SUMMARY: What are "header not found" disk errors?

From: Leonard Sitongia (sitongia@hao.ucar.edu)
Date: Thu Jan 10 1991 - 11:25:29 CST


Subject: SUMMARY: What are "header not found" disk errors?

I thank you all for your thoughts on this problem. There were a variety of
explanations, from disks, controllers, cables, and a controller ECO. A
number of people have seen these on Fujitsu and CDC disk drives.

I noticed later that all the errors were on head #11, implying a real disk
problem. Another drive is reporting a few errors each day, mostly on head
#6. A third drive has errors of 5 different heads at different parts of
the disk, so I'm going to replace that one.

I had reported:

me> I've seen problems with disks which produced the following kinds of error
me> messages:
me>
me> Jan 6 03:15:42 hao vmunix: xd0c: write retry (header not found) -- blk #718071, abs blk #718071
me> Jan 6 03:16:03 hao vmunix: xd0c: read retry (header not found) -- blk #500910, abs blk #500910

Here are excerpts from the replies:
--------------------------------------------------

Date: Tue, 08 Jan 91 11:48:49 PST
From: "Dean S. Messing" <deanm%medulla.labs.tek.com@RELAY.CS.NET>

dean> Leonard,
dean> We have been experiencing the problem you describe
dean> along with a host of other (possibly related) problems
dean> for months. Sometimes reformatting fixes the problem,
dean> often for days or weeks. Then, head header error messages,
dean> bad block messages, or some other message (e.g. inodes full)
dean> will begin again.
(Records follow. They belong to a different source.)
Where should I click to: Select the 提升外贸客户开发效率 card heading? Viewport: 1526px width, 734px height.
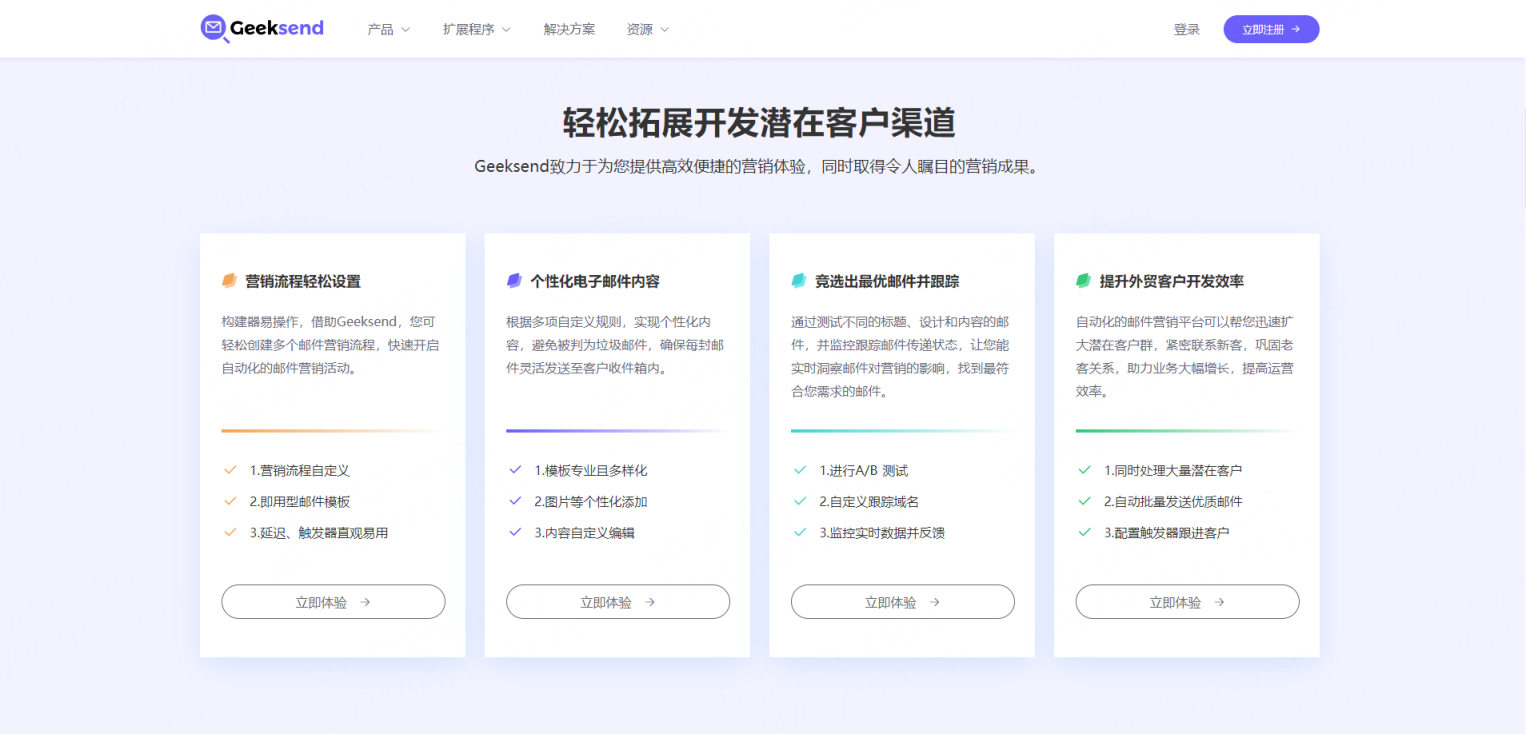(1171, 281)
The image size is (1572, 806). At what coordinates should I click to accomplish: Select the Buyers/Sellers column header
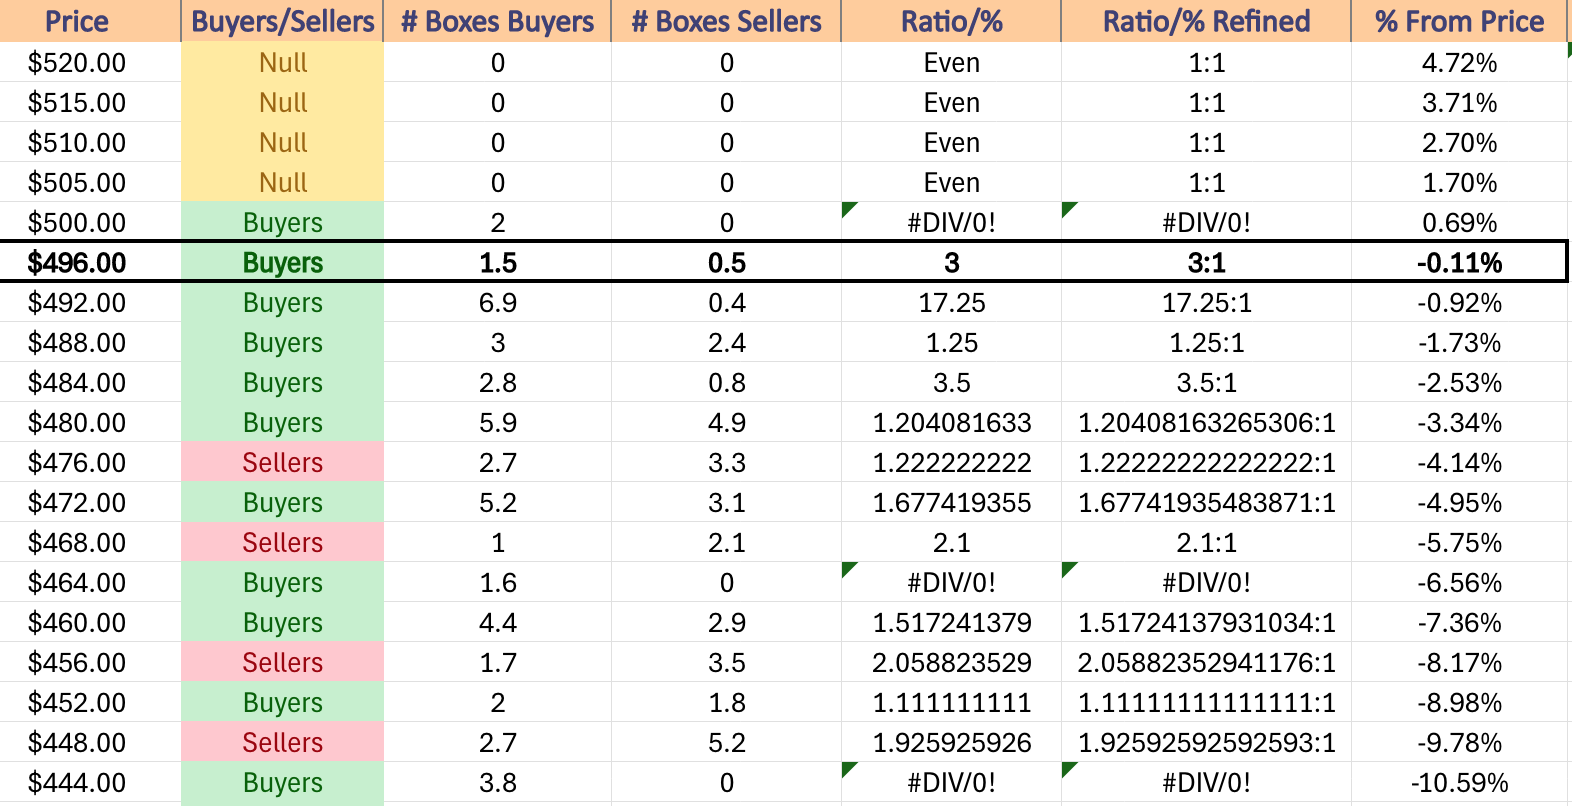[282, 21]
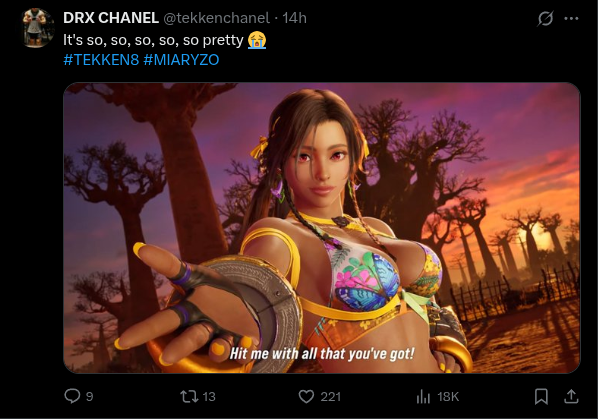
Task: Bookmark this post
Action: point(541,397)
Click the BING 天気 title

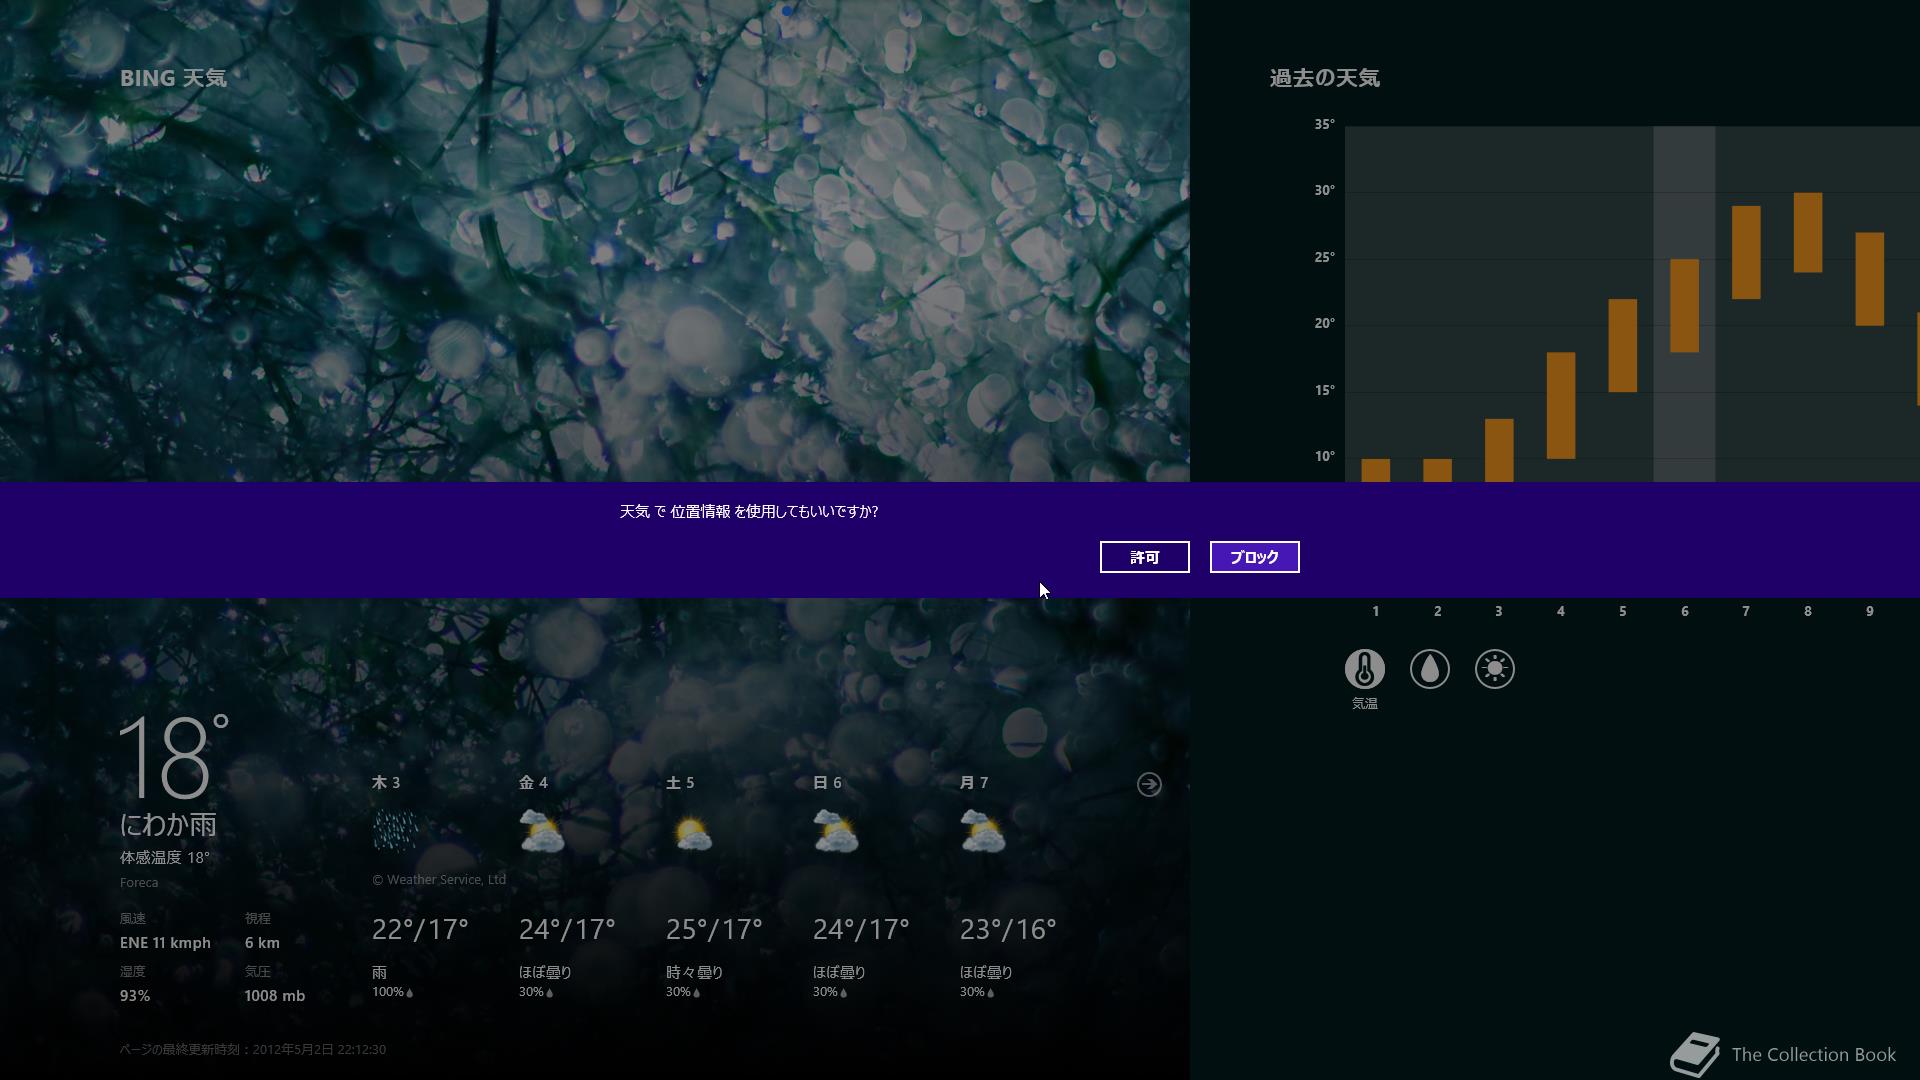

Sometimes the system ends up crashing.
dean> We are running a CDC SMD 9720-850 - a disk almost identical
dean> to yours except for size. We have replaced cables, controller,
dean> drive boards, and even the drive itself. CDC was good enough to
dean> loan us a spare for a month. The problem did not go away,
dean> although on the loaner disk we ran flawlessly for almost
dean> 4 weeks! After the loaner was returned, CDC (Seagate) did
dean> extensive checks on their disk and found no problems.
dean>
dean> The thing we did learn from all our pain is that the
dean> disk was often (but not always) going off-line when these
dean> problems occurred. One day I just happened to be sitting
dean> near the disk when an error occurred and when I looked at
dean> the disk's front panel, the on-line light was irregularly
dean> blinking on and off. After this, we noticed the same
dean> behaviour very often when disk problems were happening.
dean> The light never blinked when all was well.
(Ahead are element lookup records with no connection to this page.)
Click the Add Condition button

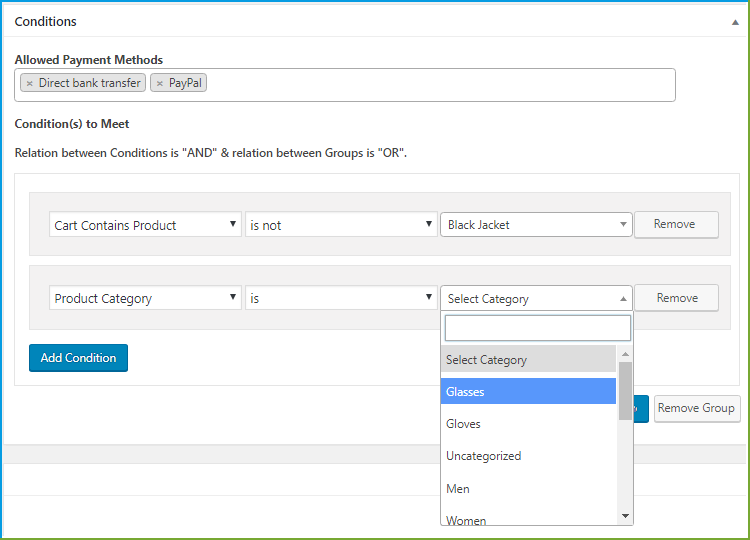pyautogui.click(x=78, y=358)
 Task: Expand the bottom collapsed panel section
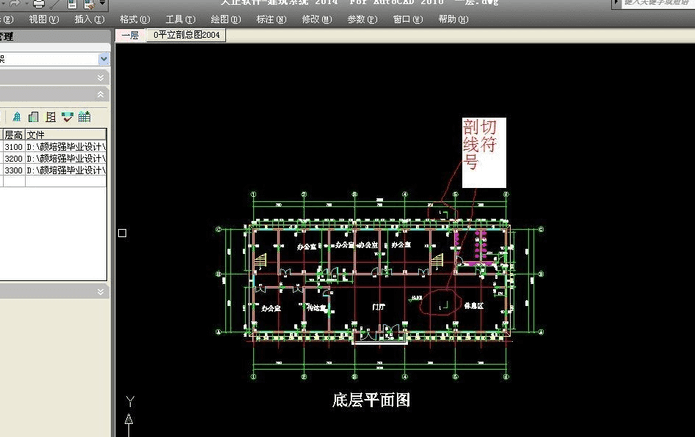[101, 291]
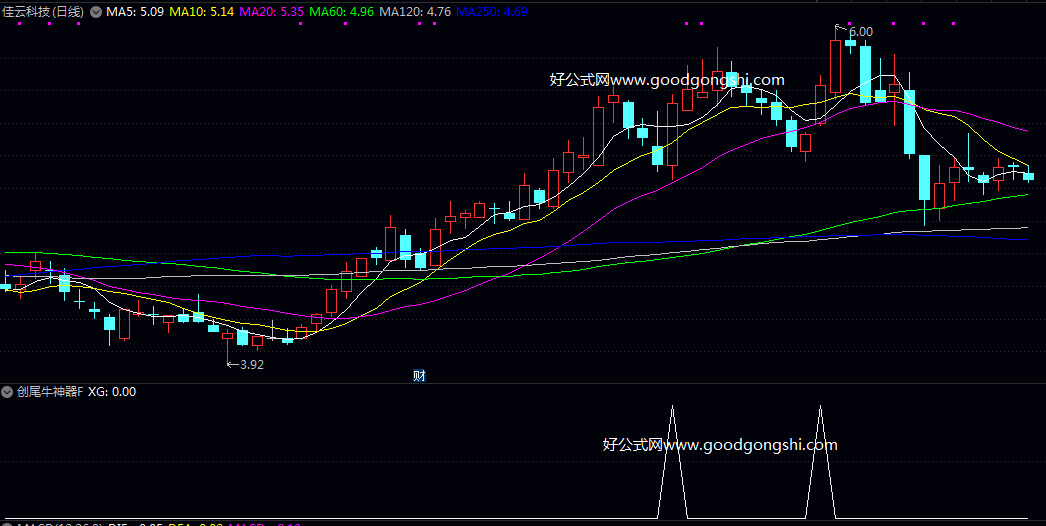
Task: Select the yellow MA10: 5.14 label
Action: click(x=202, y=12)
From: curt@ecn.purdue.edu (Curt Freeland)
Subject: Re: What are "header not found" disk errors?

curt> I was seeing the same thing on some of our XD disk controllers. We have
curt> been seeing this for 2 years now! I recently got my hands on a Xylogics
curt> Field Change Notice that says (in part):
curt>
curt> Date: 10/10/89 ECO No: 1757 FCN 753-011
curt> Title: Busy hang - disk bus loading problem
curt>
curt> A bad head address is put out by the 753 during head tags. Symptoms
curt> reported due to this occuring include: "disk sequencer errors",
curt> "drive off cylinder", "header not found", and in many cases the
curt> controller will hang busy. One of the most common failures is
curt> during the verify pass of Sun's format - verify will stop running
curt> and the controllers busy LED will be on solid. This condition is
curt> caused by a D.C. loading problem on the 753's internal disk bus.
curt>
curt> The fix is to pull out a SIPP resistor pack, and replace a PAL chip.
curt> You can check chip location D5 and see if the chip label has the number
curt> "1085" or "180-001-085" on it, and the SIPP resistor RP11 should be
curt> missing from the board. You should also make sure you have the large
curt> metallic heat-sink with the diodes in it if you have a 753 controller.
curt> Without the heatsink, you could burn up your controller among other things.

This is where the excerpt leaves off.